◆ Reading text ◆
== Segment start ==

What are the odds—in Las Vegas?
Featured art: Near Miss, Jack Davis (2017)
When it comes to lost and found, I have had four major near misses in my life. All four relate to losing my handbag and/or money in public places with many strangers milling around. Clearly the kind of lapses for which I now blame Doña Quixote have been present in my life since my forties.
Pablo Picasso. Weeping Woman, 1937
The good news is that, in every case, I have had my goods returned in the same state as when I lost them.
First, I left my handbag in a cab in London. After we were dropped at our hotel, the cabbie right away picked up another fare. When the car was halfway gone to its next destination, the passenger noticed my bag on the floor. He/she handed it over to the cab driver, who undertook to return it after delivering the good samaritan to his destination. And so he did. The front desk rang our room with the news before I had even missed my bag. Despite the fact that I hurried downstairs as quickly as possible, the driver had already left. He did not wait for what would have been the biggest tip I had ever given.
Alberto Cerriteño. The Enamored Mico. (A”mico” is a black-tailed marmoset, a small monkey found in South America. In Costa Rica, “mico” is also slang for the female genitalia. Can anyone think of an animal equivalent in English? Starts with p, “rhymes” with cat. )
Yes, there are good people in the world. I encountered another one in New York, when—on our way out—I left my handbag in the lobby of the hotel where we were staying. I noticed the loss as soon as our cab we had pulled out into miles of one-way traffic. We had the cabbie roundabout his way back to the hotel. I ran directly to the couch where I was sitting while waiting for our cab—no bag. Frantic now, I hurried to the front desk.
Tal R. Girl drawing Lilly, 2016
Peter had come along, since he had ID to convince the concierge that we were the people who had booked the room. The concierge took my bag out from under the desk. Someone had handed it in.

== Segment end ==

◆ Data extract ◆
== Segment start ==

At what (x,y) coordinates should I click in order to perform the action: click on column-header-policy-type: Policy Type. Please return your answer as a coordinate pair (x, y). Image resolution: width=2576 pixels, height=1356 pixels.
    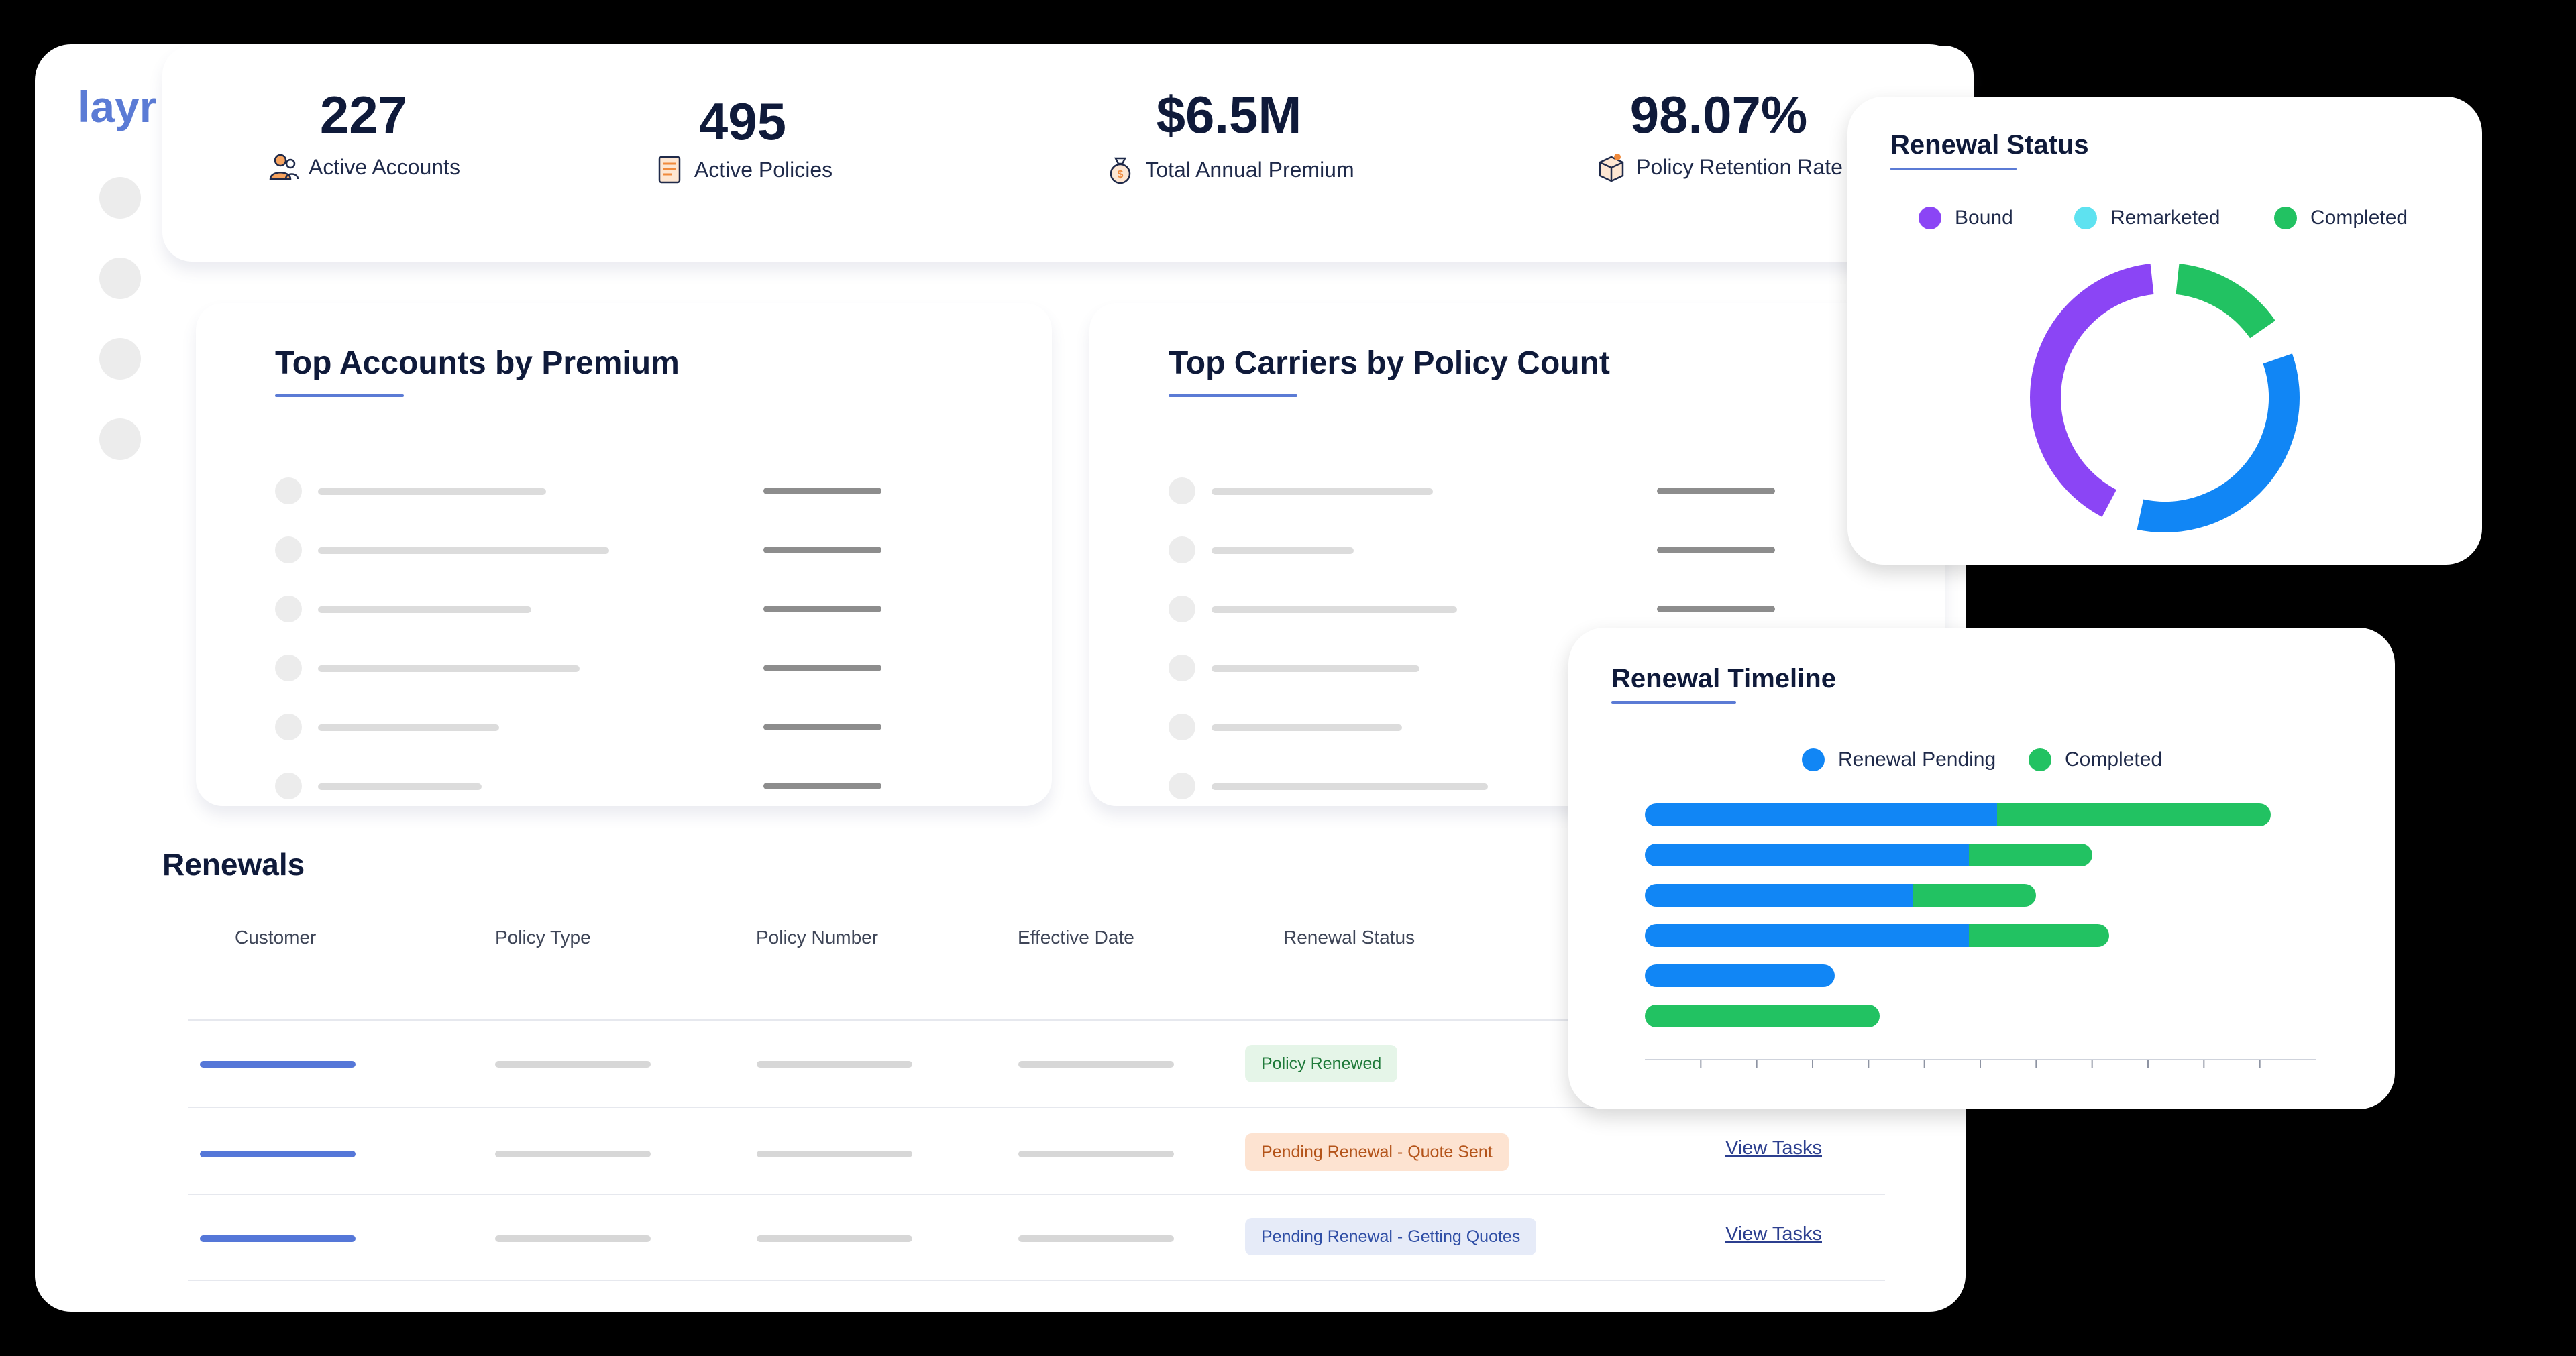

== Segment end ==

◆ Task to complete ◆
Rewrite the stretch of the lost-handbag essay from "What are the" through "I lost them.", switching "handbag" to "purse".

◆ Reply ◆
What are the odds—in Las Vegas?
Featured art: Near Miss, Jack Davis (2017)
When it comes to lost and found, I have had four major near misses in my life. All four relate to losing my purse and/or money in public places with many strangers milling around. Clearly the kind of lapses for which I now blame Doña Quixote have been present in my life since my forties.
Pablo Picasso. Weeping Woman, 1937
The good news is that, in every case, I have had my goods returned in the same state as when I lost them.